— Task goal —
Look for the string "Open" in the listing below and copy every line in which it appears.

=== Begin Enclosure ===

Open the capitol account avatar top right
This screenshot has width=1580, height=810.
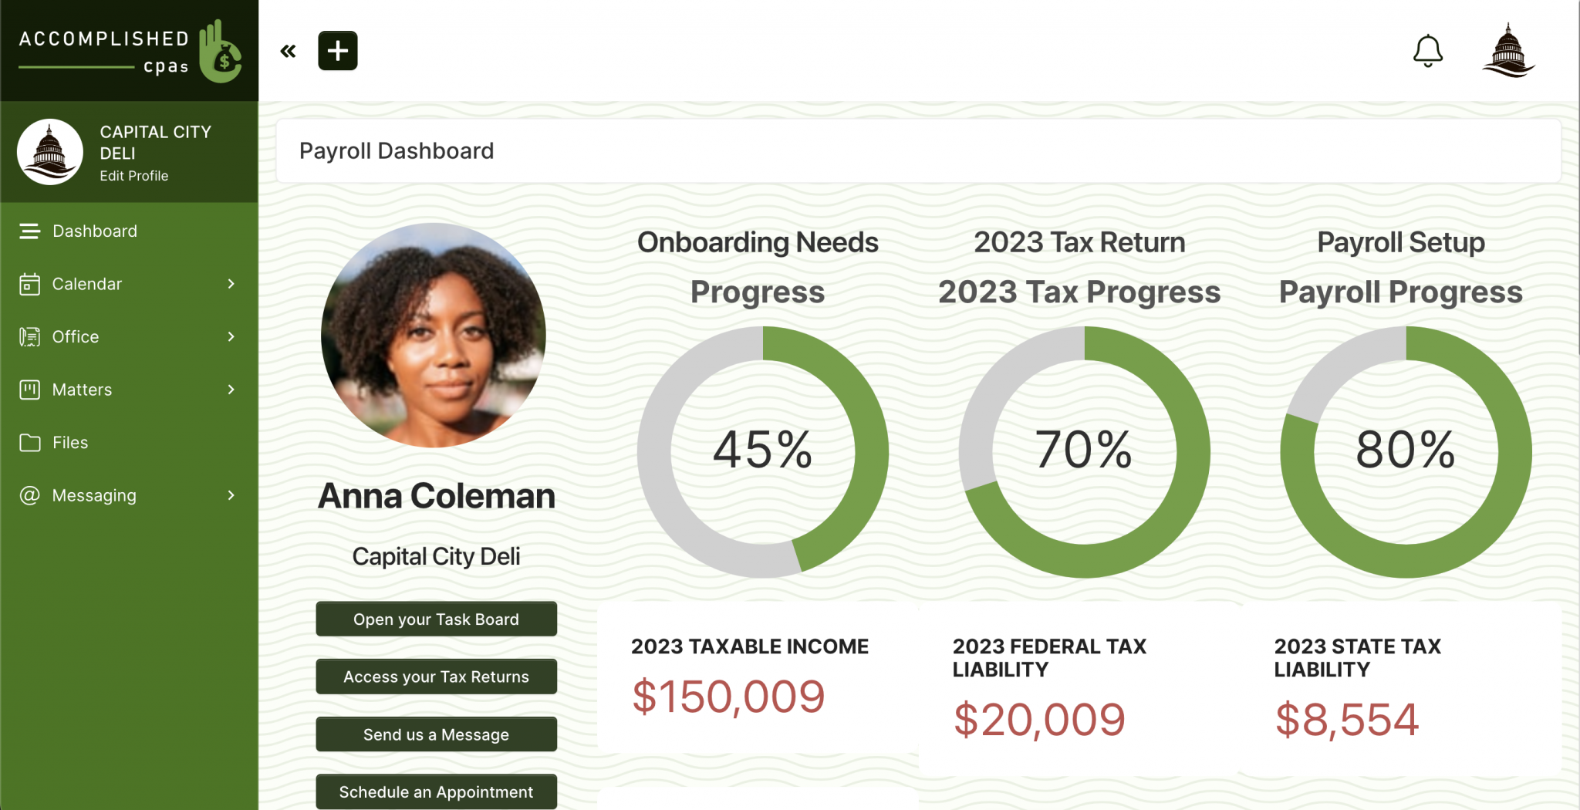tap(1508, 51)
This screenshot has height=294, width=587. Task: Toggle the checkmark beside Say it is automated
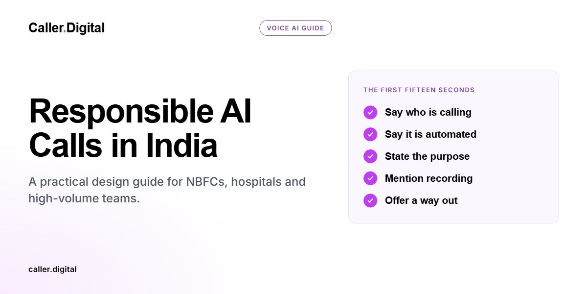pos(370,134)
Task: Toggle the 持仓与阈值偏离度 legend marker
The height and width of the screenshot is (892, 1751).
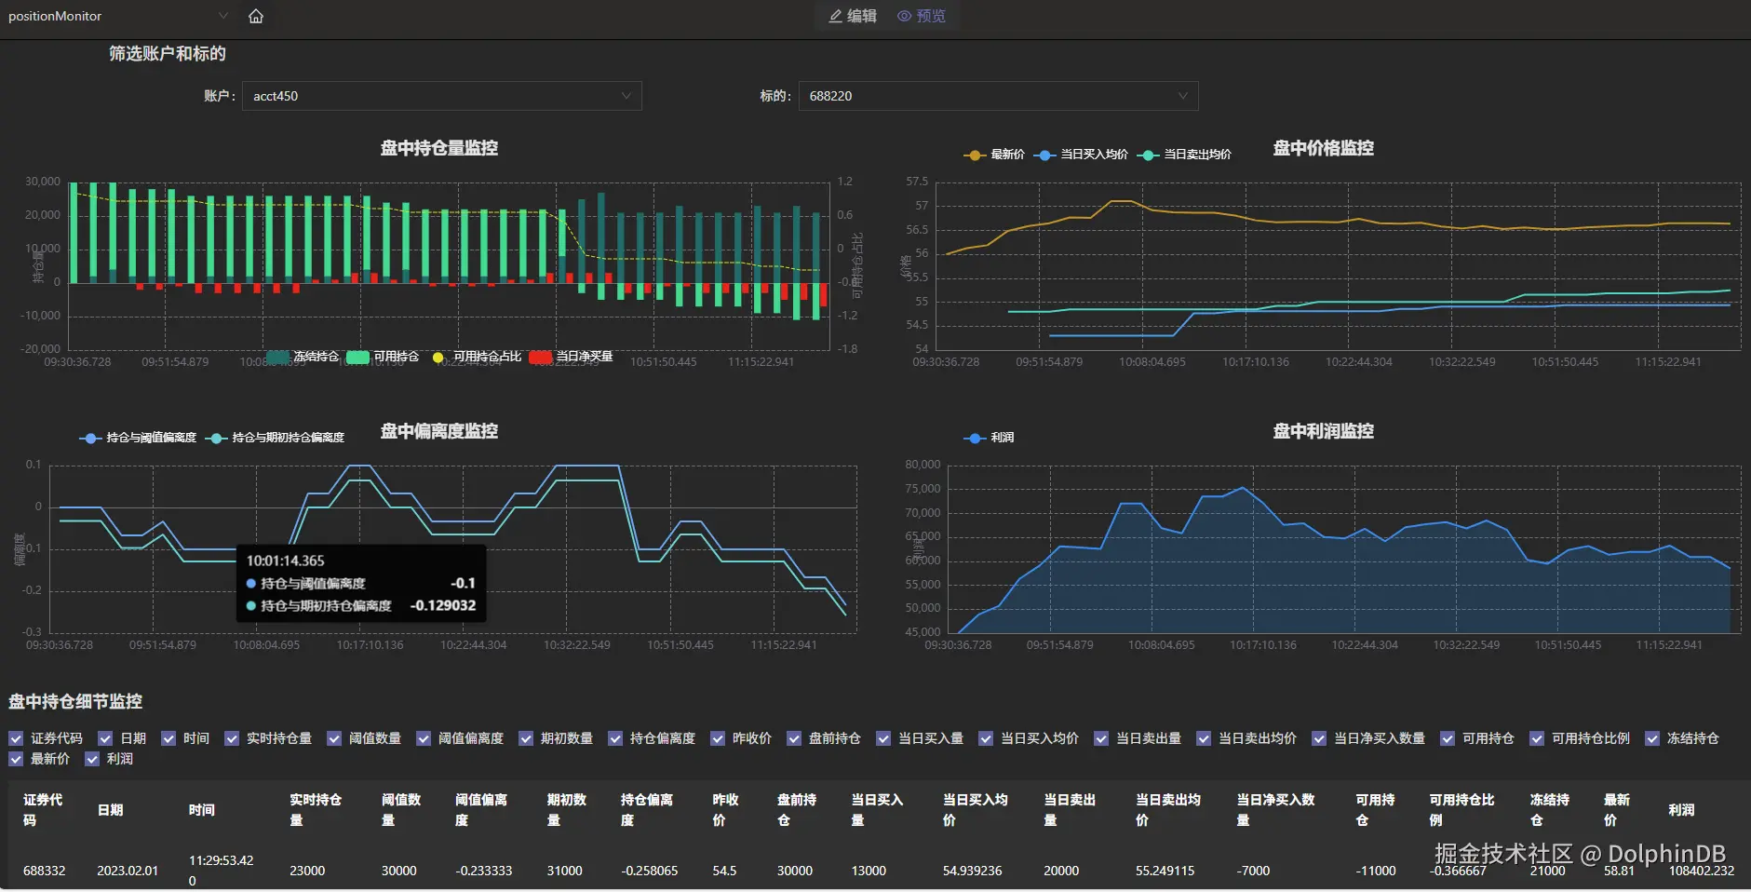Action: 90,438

=== End Enclosure ===
=== Begin Enclosure ===

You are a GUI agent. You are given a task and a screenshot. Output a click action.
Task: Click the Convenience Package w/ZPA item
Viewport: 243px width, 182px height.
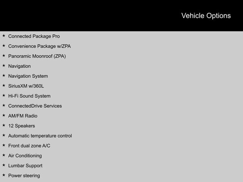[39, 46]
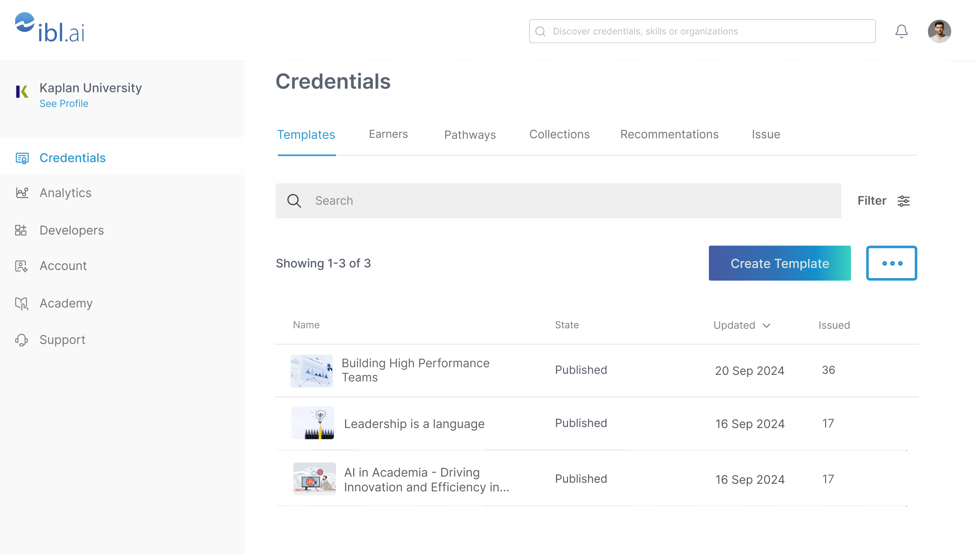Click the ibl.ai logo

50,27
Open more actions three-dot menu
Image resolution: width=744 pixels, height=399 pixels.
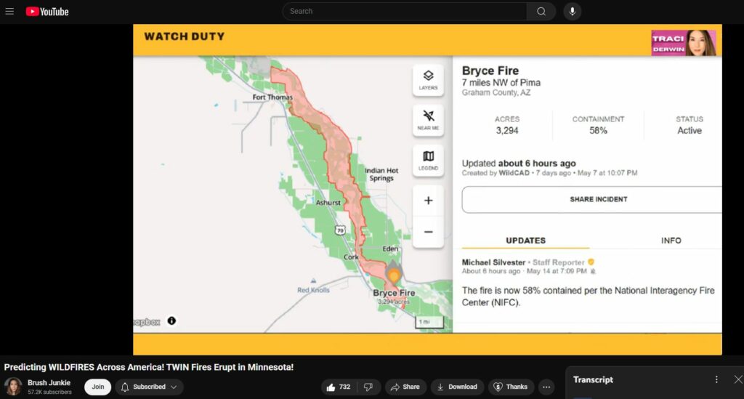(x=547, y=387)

=== End Enclosure ===

— Task output —
Open the capitol account avatar top right
Open more actions three-dot menu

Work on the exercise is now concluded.